从开始到现在,新加坡中国问题研究的发展历程大致走过了以下几个阶段:(1)最初的“中国问题研究”是政府为了鼓励儒家价值观而在1983年成立的致力于古典研究的东亚哲学研究所(Institute of East Asian philosophies,简称IEAP)(2)东亚哲学研究所于1992年改制成为东亚政治经济研究所(Institute of East Asian politica l Economy, 简称IEAPE),一个专职“中国问题研究”的智囊机构;(3)东亚政治经济研究所在1997年解散,并被随即成立的东亚研究所(East Asian Institute,简称EAI或东亚所),一个隶属于新加坡国立大学的独立研究机构所取代。作为大学研究体系的一部分,东亚研究所的主要使命已经从早期的“观察中国”发展成为观察并研究中国。

在新加坡中国问题研究机构的转型的背后,有一个最关键人物。他就是李光耀的“左右手”,曾先后主管过财政、教育和国防部的新加坡首任副总理吴庆瑞。吴在担任教育部长时是新加坡儒教复兴运动的推动者,同时兼任东亚哲学所的主席。当时的哲学所正是儒教复兴运动的主要智囊机构。

吴庆瑞在1984年退出政坛不久,即成为当时在谷牧副总理领导下的中国国务院特区办公室的特聘外国顾问。他在中国的事业使他对中国经济改革和发展发生了兴趣,也使他看到了在新加坡设立中国问题研究基地的需要。

1990年,黄朝翰被吴庆瑞任命为东亚哲学所所长,随后又担任东亚政治经济所所长。1997年,东亚政治经济所更名为东亚研究所,王赓武成为新机构的所长,而黄朝翰则转任研究主任。目前,中国出生的郑永年在杨大利短暂任期之后,已经继承了所长的位置。郑永年于1996年加入东亚政治经济研究所,是第一位加盟该所的政治学博士(普林斯顿,1995)。

黄朝翰在东亚政治经济所伊始的首要任务就是要把该所从一个专门研究中国古代哲学的机构打造成一个研究当代中国,尤其是关注中国政治变化和经济改革的研究基地。换句话说,新的研究所将致力于“中国问题研究”。

在最初的两年“中国问题研究”几乎都是在披着“儒家研究”的外衣的情况下进行着。这里面有充分的政治考量。“中国问题研究”事实上完全是研究“中共”的发展,而“共产主义”在当时的新加坡还是非常敏感的话题,在新加坡周边的东南亚各国,更是禁忌话题。出于地缘政治考虑,新加坡一直等到印尼与中国建交不久之后,才于1990年10月跟中国建立正式外交关系。即使是在邓小平已经开始改革开放的1980年代初,新加坡还禁止进口和销售来自中国的书报。印尼更是禁止了所有中文书刊。在新加坡,即使是到了1990年代,关于中国的新闻很少能登上本地华文报纸《联合早报》的头版,而英文的《海峡时报》更是用“红色中国”泛指一切与中国大陆有关的事情。

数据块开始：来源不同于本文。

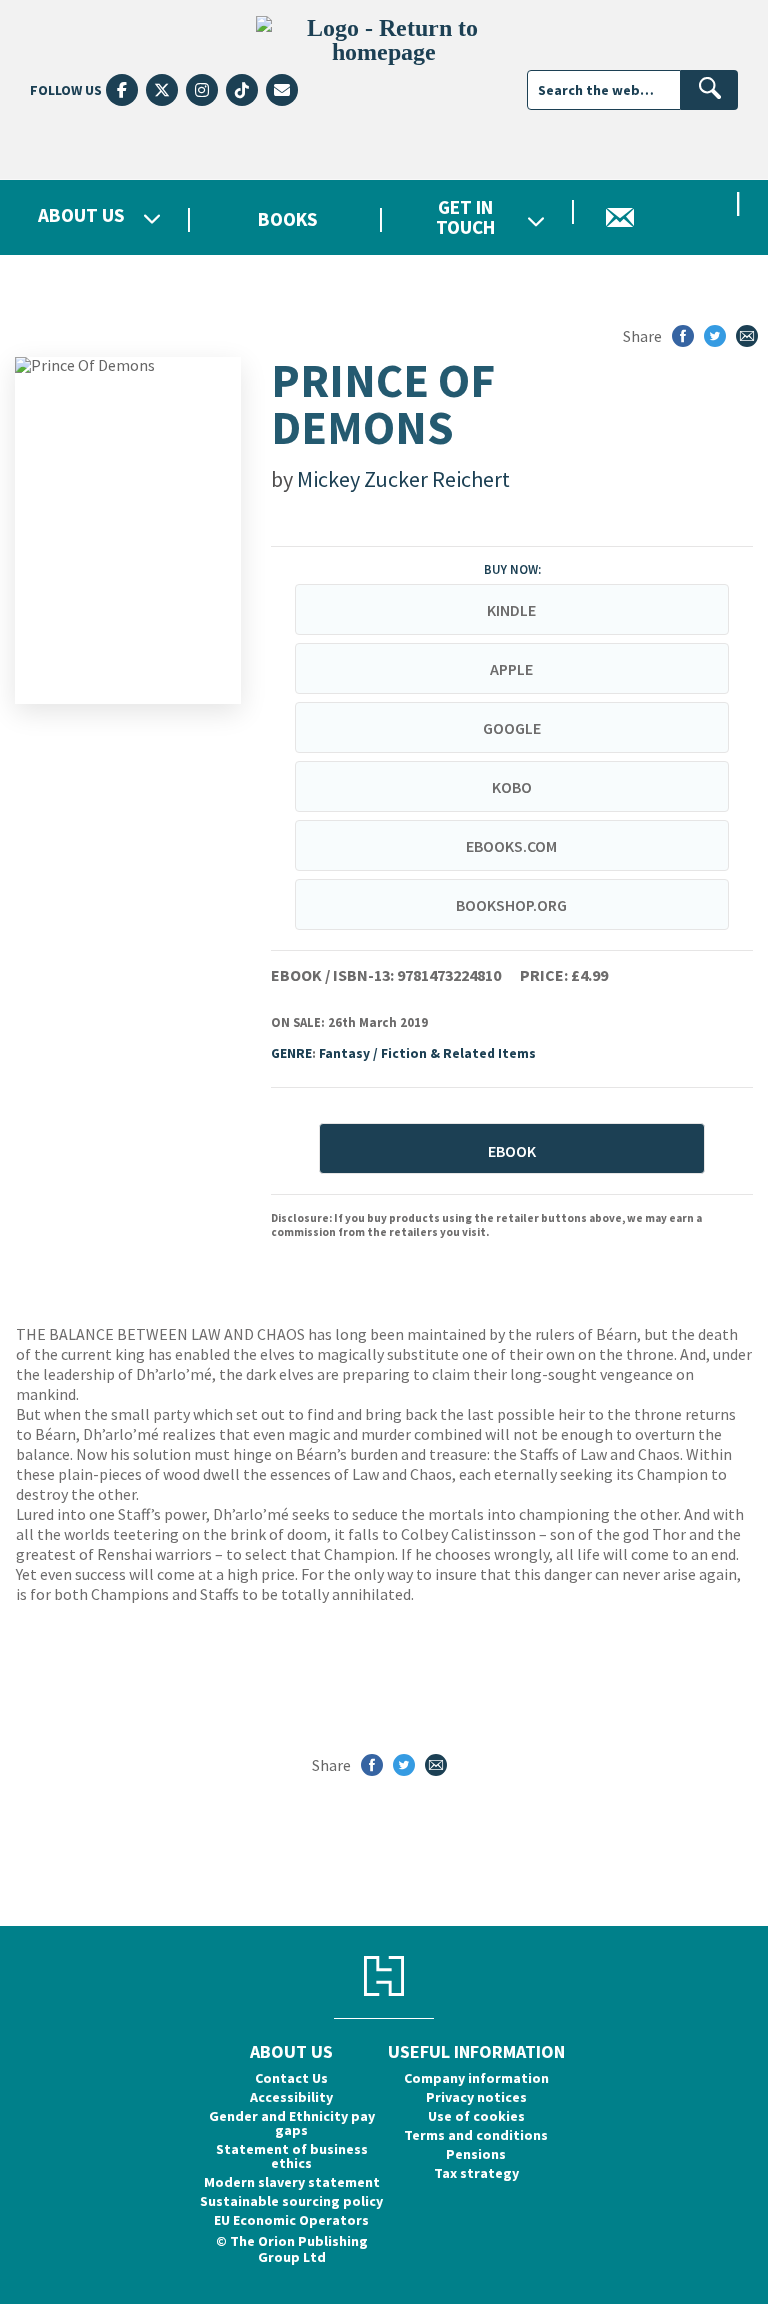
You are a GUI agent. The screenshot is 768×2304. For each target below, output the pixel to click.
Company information (476, 2078)
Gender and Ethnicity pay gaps (292, 2123)
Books (288, 219)
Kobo (512, 787)
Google (512, 728)
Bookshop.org (511, 905)
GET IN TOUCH (465, 217)
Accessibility (291, 2097)
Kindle (511, 610)
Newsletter (672, 217)
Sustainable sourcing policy (291, 2201)
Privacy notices (476, 2097)
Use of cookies (476, 2116)
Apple (511, 669)
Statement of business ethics (292, 2156)
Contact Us (291, 2078)
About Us (81, 216)
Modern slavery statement (292, 2182)
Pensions (476, 2154)
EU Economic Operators (291, 2220)
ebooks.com (511, 846)
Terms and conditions (476, 2135)
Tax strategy (476, 2173)
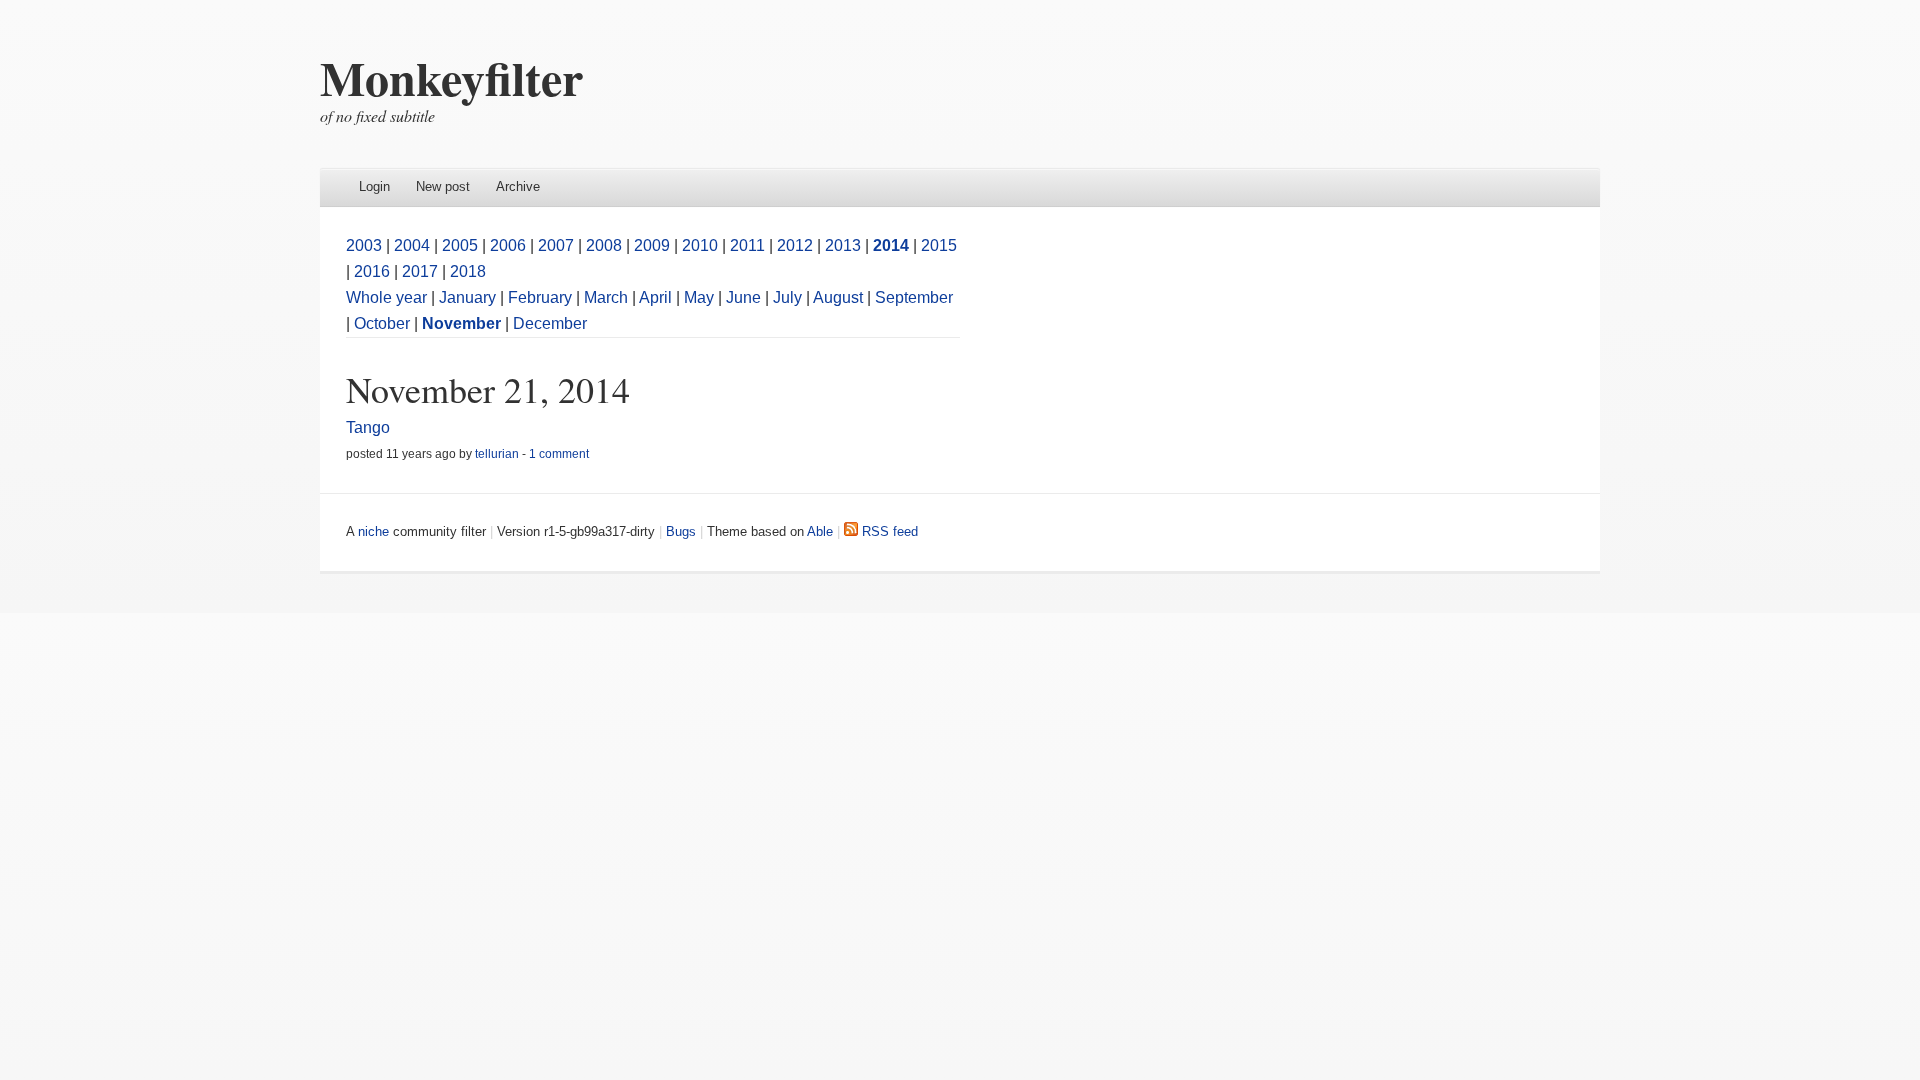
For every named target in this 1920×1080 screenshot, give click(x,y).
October (382, 323)
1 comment (559, 454)
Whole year (386, 297)
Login (374, 186)
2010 (700, 245)
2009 (652, 245)
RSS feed (888, 531)
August (838, 297)
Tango (368, 427)
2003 (364, 245)
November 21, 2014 (488, 389)
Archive (518, 186)
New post (443, 186)
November (461, 323)
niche (373, 531)
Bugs (681, 531)
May (699, 297)
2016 (372, 271)
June (743, 297)
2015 (939, 245)
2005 (460, 245)
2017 (420, 271)
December (550, 323)
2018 (468, 271)
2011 (747, 245)
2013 (843, 245)
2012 (795, 245)
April (655, 297)
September (914, 297)
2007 (556, 245)
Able (820, 531)
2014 (891, 245)
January (467, 297)
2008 (604, 245)
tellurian (497, 454)
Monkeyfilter (451, 77)
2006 (508, 245)
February (540, 297)
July (787, 297)
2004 (412, 245)
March (606, 297)
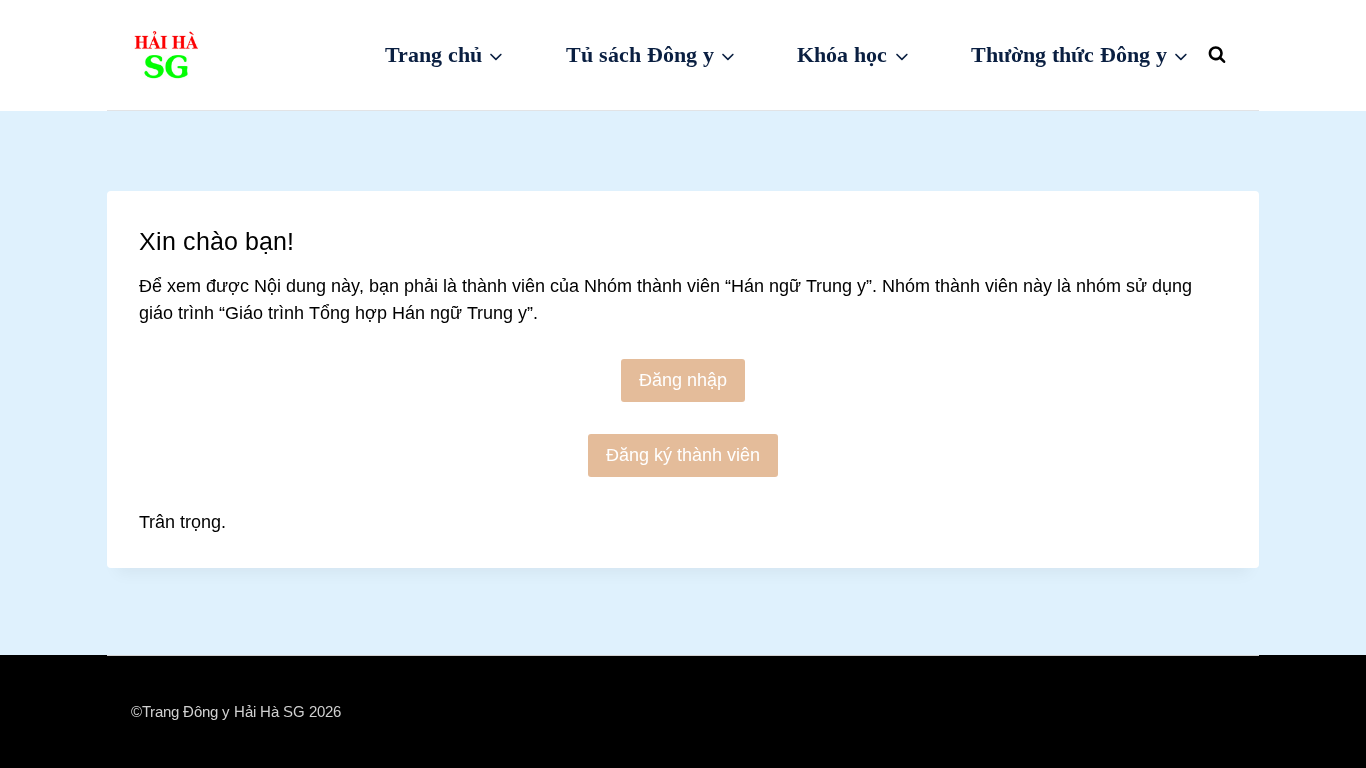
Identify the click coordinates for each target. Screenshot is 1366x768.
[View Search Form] (1217, 55)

正是由于这些冷战的遗留影响,当时东亚哲学所在古典研究的名义下进行敏感的当代中国研究,工作非常低调。特别是因为当时很多研究人员来自于中国大陆,政治背景十分复杂,所以更要小心谨慎。这种情况一直维持要等到1992年,邓小平的“南巡”宣告中国将进一步改革开放,东亚哲学所才更名为东亚政治经济所。

如果说敏感政治环境是一个考验,那么招募合适的研究人员则是一个更大的挑战。1990年代初期,要找一批接受过现代社会科学训练的大陆出身的学者十分困难。为了招募到合格的研究团队,黄朝翰曾几次前往美国、英国和澳大利亚,但收获不大。中国在1980年代曾经派遣了许多留学生到欧美读研究生,但他们中只有很小一部分人选择了社会科学,而选择读博士的更少。在1991年,在顶尖大学获得政治学、经济学和社会学博士的中国学生简直屈指可数。而这些获得了博士学位的中国学者大部分又倾向于留在美国,哪怕只是在一个很小的学院教书。而且并不是所有的博士都适合在我们的研究所开展实证研究:例如经济学博士的专业训练对于政策研究而言也许会过于狭隘和“数学化”。事实上,东亚政治经济所自始至终一直都为这个招募问题所困扰。